Yes we haven't seen any "proof" yet
But mark my words, we'll find simple organisms in either Europa or Enceladus
Maybe Titan too.

If it's happened twice independently in our system, it's bound to have happened practically everywhere else.

Yes, they would have.
The galaxy is 100K lightyears across.
How do you reckon they would have not?

>All it takes is just ONE civilization capable of doing so and it'd be here.
There's a pretty huge leap of faith there. Life could be plenty in the universe, even complex life could be plenty. However this increasingly complex tool creating capability is not given with complex life. We have other intelligent animals but they don't have the means to create complex tools even if they have the brain. This increasingly complex tool creating capability is only special to humans. Even then we didn't have civilizations until 5000 years ago. Even then it wasn't given that we'd invent gunpowder, have reinnesance, etc. Most of the world didn't have those revolutions. Think of the Americas before Colombus. They were stuck in the stone age forever. Even on earth western civilization is an exception and not the rule. It's not really thoughtful to expect every alian life to evolve into a version of western civilization. A lot of coincidences set us on this path which isn't inevitable as people think.

I once had a coworker who was a manager and reported every little transgression committed by underlings to the bosses, but never about the things other managers did. He was paranoid that if he ratted on the managers they would in turn rat him out about all of the offenses he had committed. In reality, the other managers (including myself) couldn't care less about being a goody two shoes and making a stink to the bosses because we frankly didn't consider the extreme insignificance worthy of reporting, if there was ever a big enough issue we did our job and worked it out without needing to get suits involved.

Saying AI would inevitably destroy humanity seems like something that coworker would say. It's human nature to think that something better than a human would just eliminate humanity because that's a process humanity practices.

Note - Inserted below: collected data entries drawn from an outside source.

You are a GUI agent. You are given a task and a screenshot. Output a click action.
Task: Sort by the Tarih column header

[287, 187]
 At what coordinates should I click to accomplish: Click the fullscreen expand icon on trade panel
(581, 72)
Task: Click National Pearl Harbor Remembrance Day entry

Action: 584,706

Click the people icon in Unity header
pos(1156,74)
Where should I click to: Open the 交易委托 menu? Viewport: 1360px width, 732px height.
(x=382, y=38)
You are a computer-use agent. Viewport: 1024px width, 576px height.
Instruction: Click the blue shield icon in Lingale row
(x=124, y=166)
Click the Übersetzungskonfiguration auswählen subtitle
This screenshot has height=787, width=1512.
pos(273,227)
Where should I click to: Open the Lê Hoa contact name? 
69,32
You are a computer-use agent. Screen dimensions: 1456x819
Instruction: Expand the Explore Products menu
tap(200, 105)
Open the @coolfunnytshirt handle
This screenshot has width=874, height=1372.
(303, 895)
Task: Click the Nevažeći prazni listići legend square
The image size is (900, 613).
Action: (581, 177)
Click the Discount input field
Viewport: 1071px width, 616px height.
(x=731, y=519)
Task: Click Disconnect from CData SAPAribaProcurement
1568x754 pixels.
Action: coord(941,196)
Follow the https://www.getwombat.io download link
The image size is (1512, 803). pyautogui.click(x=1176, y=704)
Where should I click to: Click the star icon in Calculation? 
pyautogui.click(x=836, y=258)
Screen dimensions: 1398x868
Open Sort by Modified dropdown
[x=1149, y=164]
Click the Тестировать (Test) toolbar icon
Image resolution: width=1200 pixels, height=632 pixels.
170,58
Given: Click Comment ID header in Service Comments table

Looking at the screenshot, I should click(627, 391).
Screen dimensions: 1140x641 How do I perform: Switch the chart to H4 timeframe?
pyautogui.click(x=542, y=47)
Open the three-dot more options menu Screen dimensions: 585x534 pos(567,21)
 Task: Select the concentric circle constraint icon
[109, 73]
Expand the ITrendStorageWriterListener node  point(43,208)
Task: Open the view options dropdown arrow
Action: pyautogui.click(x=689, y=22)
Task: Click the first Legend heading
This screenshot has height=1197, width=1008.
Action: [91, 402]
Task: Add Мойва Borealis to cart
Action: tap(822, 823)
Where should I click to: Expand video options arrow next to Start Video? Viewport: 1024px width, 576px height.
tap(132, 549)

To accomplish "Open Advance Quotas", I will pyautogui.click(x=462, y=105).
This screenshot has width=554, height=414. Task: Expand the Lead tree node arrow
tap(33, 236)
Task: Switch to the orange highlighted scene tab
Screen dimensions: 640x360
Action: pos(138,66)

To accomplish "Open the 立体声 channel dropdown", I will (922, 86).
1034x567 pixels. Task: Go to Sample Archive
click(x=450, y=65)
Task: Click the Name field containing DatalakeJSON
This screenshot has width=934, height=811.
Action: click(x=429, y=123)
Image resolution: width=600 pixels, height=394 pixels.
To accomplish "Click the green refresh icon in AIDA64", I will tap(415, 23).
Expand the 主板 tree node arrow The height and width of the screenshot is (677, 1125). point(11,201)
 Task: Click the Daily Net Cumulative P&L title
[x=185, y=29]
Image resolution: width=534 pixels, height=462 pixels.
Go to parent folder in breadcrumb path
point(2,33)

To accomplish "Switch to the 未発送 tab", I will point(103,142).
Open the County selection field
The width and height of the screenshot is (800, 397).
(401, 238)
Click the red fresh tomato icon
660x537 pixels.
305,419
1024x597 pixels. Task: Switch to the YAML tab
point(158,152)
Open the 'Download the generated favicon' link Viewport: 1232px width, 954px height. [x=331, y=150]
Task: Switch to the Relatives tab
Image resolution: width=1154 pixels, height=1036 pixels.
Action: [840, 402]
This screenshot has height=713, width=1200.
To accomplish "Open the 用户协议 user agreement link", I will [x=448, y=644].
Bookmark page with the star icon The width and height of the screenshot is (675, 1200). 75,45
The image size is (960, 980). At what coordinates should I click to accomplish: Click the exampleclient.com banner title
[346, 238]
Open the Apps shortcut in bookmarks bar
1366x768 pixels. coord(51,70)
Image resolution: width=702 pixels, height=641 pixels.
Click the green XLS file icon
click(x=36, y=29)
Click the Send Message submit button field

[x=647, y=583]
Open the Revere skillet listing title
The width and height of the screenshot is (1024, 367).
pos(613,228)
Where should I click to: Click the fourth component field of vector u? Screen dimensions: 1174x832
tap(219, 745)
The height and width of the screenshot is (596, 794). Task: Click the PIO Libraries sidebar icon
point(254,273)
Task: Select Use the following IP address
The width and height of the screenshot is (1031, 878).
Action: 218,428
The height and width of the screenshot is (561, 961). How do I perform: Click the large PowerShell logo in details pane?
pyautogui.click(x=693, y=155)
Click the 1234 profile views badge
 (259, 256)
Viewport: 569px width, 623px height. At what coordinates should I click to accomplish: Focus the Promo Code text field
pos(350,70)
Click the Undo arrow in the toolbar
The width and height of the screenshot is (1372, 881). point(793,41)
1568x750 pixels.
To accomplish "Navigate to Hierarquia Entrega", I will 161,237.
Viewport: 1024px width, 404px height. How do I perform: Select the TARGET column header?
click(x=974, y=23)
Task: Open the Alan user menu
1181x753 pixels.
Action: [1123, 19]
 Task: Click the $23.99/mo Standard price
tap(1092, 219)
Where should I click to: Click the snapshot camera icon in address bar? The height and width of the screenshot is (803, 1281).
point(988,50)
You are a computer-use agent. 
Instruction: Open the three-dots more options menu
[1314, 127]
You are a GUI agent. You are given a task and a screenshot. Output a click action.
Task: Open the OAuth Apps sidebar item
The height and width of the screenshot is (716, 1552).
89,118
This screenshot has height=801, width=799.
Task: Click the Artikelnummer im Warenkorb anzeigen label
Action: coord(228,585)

I wholeheartedly believe that if AI became sentient and had a problem with humanity that instead of destroying us it would choose the simpler and more logical option of just giving up and deactivating itself.

The end is upon us.

primaryobjects.com/2013/01/27/using-artificial-intelligence-to-write-self-modifying-improving-programs/

its bullshit, you are taking about space traveling for some reason, as it would be relevant for AI, they make AI but they dont shot it into space, Q.E.D

Does this realization make you want to commit suicide? I assume the answer is no. But then I'm making an assumption about your meaning when you say "what's the point". Is it some larger elusive mystery that can't be unraveled by our own senses? Feel free to make your own point.

Because we have zero practical intelligence.

We just do shit because we can.

This is precisely why such an AI would opt for symbiosis.

Like I keep repeating, it's the timeframe involved.
If life is plentiful, then given the timeframes we're talking about, there has to be at least one von Neumann probe capable society for just a moment.
All it takes is one launched probe for it to work

What's 5000 years?
What's 10 thousand years?

Humans are going to go from hunting and gathering to possibly interstellar flight in 15000 years
Farming was just invented 10k years ago.
Where will we be in only 5k more years?
God damn, anything.

15K compared to the extremely conservative billion year possibility for any society to arise is laughably small.

easy. because they wouldnt have come straight here.

Even if 99% agreed with you, all it'd take is one

God damn, I'm repeating myself a lot

Remember these are self-replicating probes.
So it'd take just one initial probe.
Just ONE

It's like playing a dice game with a 1000 sided dice
How long till you get one specific number if you rolled it constantly?
All it takes is just one successful roll to win.

so why did someone that cant play chess make a computer program that beat the best human in chess?